In den Industriegebieten sind Außenwände von Gebäuden,
deren Fensterabstand mehr als 5m beträgt, sowie
fensterlose Fassaden mit Schling- oder Kletterpflanzen zu
begrünen; je 2m Wandlänge ist mindestens eine Pflanze zu
verwenden. Alternativ ist eine Eingrünung mit dicht
wachsenden Sträuchern und großkronigen Bäumen in
Außenwandnähe zulässig.
Für die Wohngebiete sowie die Gemeinbedarfsflächen gilt: Als Einfriedigungen zum öffentlichen Grund und zur freien Landschaft sind Mauern, Holzzäune mit senkrechter Lattung oder Hecken zu verwenden.
Das Niederschlagswasser ist vor Ort flächig über belebte Bodenzonen zu versickern. Hiervon sind die direkt an der Straße Wülpensand bis zur Hausnummer 23, Flurstück 1789 der Gemarkung Rissen und die Gebäude an der Straße Flerrentwiete ausgenommen.
Tiefgaragen können außerhalb der überbaubaren Flächen zugelassen werden, wenn Wohnruhe, Gartenanlagen, Kinderspiel- und Freizeitflächen nicht erheblich beeinträchtigt werden und ihre Oberkante mindestens 50 cm unter Gelände liegt.
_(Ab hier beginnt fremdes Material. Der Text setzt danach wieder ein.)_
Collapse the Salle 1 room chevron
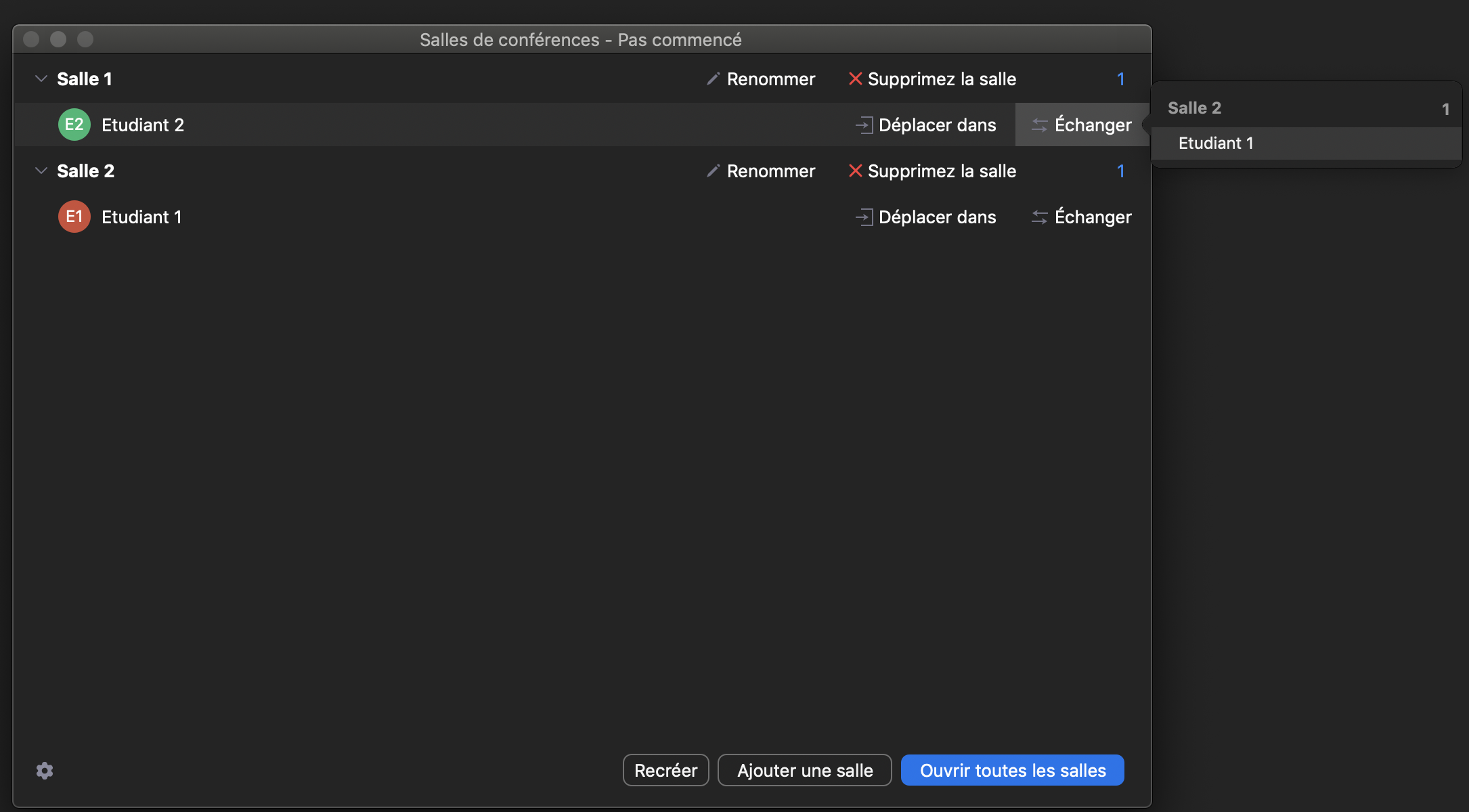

Die auf den Tiefgaragen anzulegenden Flächen sind mit Sträuchern und Bäumen landschaftsgärtnerisch zu gestalten.
Werbeanlagen sind im Wohngebiet nur bei gewerblicher Nutzung bis zur Fensterbrüstung des ersten Obergeschosses zulässig und in den anderen Baugebieten oberhalb der Traufe unzulässig.
In den reinen Wohngebieten werden die nach § 3 Absatz 3
der Baunutzungsverordnung in der Fassung vom 23. Januar
1990 (BGBl. I S. 133), zuletzt geändert am 11. Juni
2013 (BGBl. I S. 1548, 1551), ausnahmsweise zulässigen
Nutzungen ausgeschlossen.
Die als private Grünflächen festgesetzten Teile der Baugrundstücke sind von Werbung freizuhalten sowie gärtnerisch anzulegen und zu unterhalten mit Ausnahme der erforderlichen Fahr- und Gehwege. Die Grünflächen dürfen im Wohngebiet geschlossener Bauweise nicht durch Einfriedigungen getrennt werden.